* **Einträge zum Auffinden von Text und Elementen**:
════════════════════
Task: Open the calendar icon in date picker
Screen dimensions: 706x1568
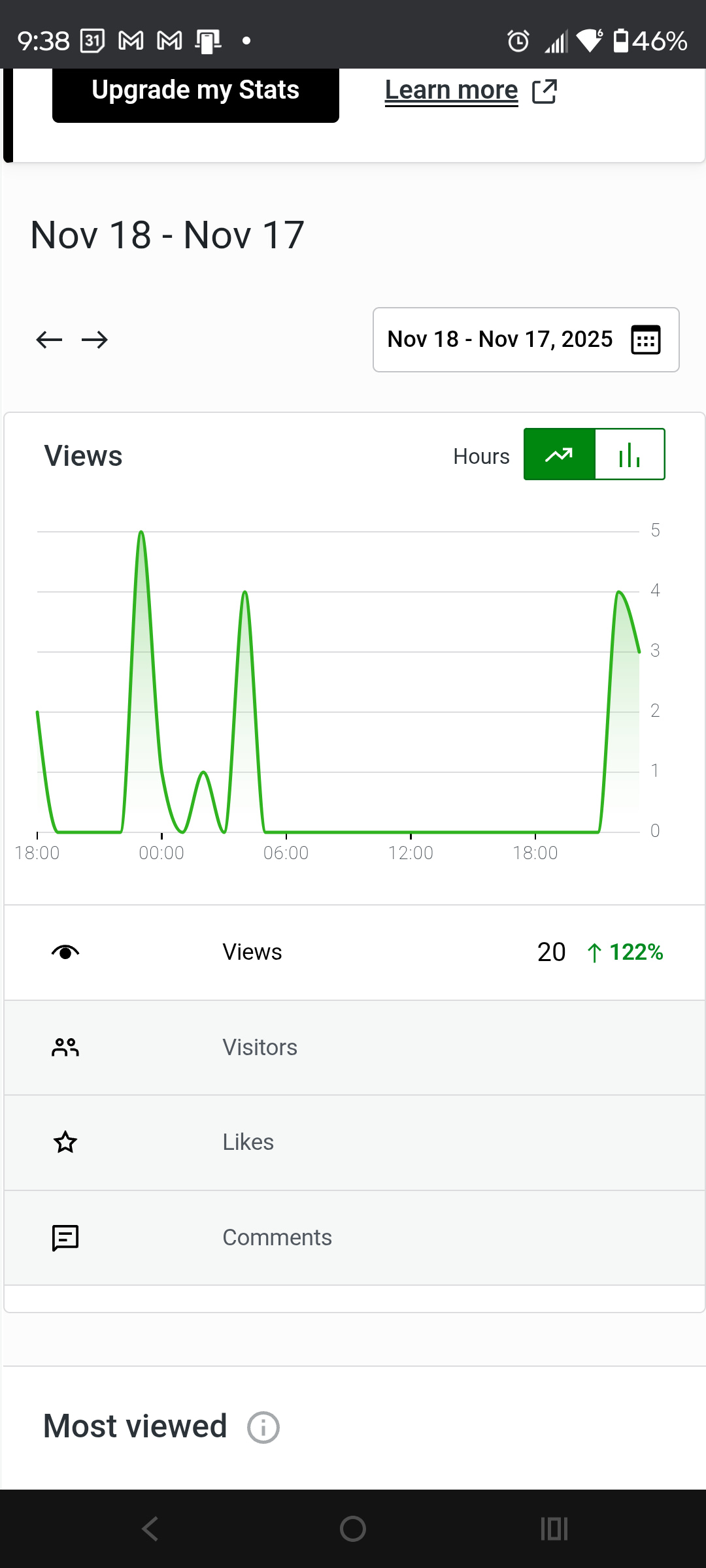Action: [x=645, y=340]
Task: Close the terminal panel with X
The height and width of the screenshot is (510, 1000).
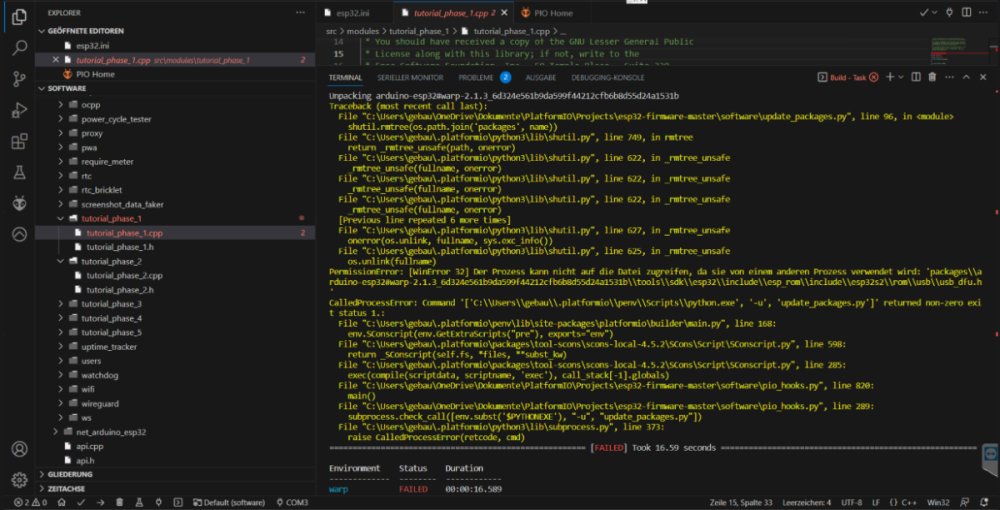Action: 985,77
════════════════════
* **KURZE AUFGABE**:
Aktualisiere die Daten oben, indem du überall „Task“ durch „Instruction“ ersetzt und sonst nichts veränderst. Lass die Bilder in deiner Antwort weg.

* **DIE ANTWORT**:
Instruction: Open the calendar icon in date picker
Screen dimensions: 706x1568
Action: [x=645, y=340]
Instruction: Close the terminal panel with X
The height and width of the screenshot is (510, 1000).
Action: 985,77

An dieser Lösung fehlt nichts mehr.